• _Предоставленный отрывок_
============

Оценить:
 Рейтинг: 0

Игра в пустяки, или «Золото Маккены» и еще 97 советских фильмов иностранного проката

Год написания книги
2019
<< 1 2 3 4 5 6 7 >>
На страницу:
4 из 7
Настройки чтения
Размер шрифта
Высота строк
Поля
«Три дня Кондора»

США, 1975, в СССР – 1981. Three Days of the Condor. Реж. Сидней Поллак. В ролях Роберт Редфорд, Фэй Данауэй, Макс фон Зюдов. Прокатные данные отсутствуют.

В сырой предрождественский денек шестерых сотрудников аналитической службы ЦРУ валят из автоматов прямо по месту работы – в двухэтажном особнячке в центре Нью-Йорка. Седьмой, назло инструкции бегавший за сэндвичами через черный ход, находит кучу мертвяков и понимает, что кодовое имя Кондор тоже может быть говорящим. Три дня ему теперь плутать по городу от злых сослуживцев и разгадывать кроссворд: что это они с товарищами такого наанализировали, если на них наслали сразу трех Дедов Морозов с глушителями?

============

• _Представленные сведения_
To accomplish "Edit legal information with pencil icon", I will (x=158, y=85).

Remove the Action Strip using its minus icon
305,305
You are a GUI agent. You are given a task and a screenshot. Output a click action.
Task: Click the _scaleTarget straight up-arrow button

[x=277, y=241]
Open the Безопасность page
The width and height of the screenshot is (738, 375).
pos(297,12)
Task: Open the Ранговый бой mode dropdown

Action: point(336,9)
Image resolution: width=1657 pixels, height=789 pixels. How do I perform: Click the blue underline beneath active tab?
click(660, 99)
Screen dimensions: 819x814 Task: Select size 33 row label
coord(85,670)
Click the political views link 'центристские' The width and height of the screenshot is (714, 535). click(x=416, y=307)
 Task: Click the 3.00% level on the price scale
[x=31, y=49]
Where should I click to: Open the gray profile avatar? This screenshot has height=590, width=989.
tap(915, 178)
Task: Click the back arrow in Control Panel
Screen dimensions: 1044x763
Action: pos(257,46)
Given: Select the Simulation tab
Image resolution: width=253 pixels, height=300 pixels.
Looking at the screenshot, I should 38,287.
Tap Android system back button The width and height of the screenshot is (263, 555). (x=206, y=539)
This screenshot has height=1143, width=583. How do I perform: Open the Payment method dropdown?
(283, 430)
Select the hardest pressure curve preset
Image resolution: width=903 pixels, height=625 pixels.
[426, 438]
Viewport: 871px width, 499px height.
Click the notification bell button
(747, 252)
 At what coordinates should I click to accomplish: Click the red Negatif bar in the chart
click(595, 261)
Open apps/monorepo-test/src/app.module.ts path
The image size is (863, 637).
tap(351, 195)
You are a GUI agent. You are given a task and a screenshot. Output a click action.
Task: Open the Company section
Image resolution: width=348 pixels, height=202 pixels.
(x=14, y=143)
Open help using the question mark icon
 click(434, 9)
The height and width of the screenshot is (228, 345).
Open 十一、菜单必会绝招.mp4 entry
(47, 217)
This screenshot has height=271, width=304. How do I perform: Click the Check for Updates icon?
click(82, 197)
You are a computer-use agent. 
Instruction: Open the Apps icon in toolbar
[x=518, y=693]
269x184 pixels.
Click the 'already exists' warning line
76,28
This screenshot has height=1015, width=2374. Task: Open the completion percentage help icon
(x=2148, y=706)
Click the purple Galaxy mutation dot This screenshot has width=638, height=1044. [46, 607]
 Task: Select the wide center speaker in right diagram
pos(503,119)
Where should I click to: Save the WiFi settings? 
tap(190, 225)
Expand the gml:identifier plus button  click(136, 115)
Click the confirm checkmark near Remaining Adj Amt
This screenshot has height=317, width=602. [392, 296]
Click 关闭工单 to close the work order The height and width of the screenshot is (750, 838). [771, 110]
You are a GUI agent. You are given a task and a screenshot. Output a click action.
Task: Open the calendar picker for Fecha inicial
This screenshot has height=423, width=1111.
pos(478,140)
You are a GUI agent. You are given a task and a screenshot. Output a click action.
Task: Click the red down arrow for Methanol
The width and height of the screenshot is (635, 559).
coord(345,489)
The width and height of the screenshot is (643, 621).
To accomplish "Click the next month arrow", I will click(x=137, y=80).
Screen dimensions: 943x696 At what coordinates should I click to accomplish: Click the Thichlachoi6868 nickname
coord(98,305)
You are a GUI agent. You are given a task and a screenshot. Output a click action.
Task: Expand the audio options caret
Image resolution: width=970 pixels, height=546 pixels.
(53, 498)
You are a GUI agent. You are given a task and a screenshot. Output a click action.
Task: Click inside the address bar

============

• _Формулировка задания_
В каком году фильм «Три дня Кондора» вышел в СССР согласно отрывку об иностранных фильмах в советском прокате?

• _Результат выполнения_
В 1981 году.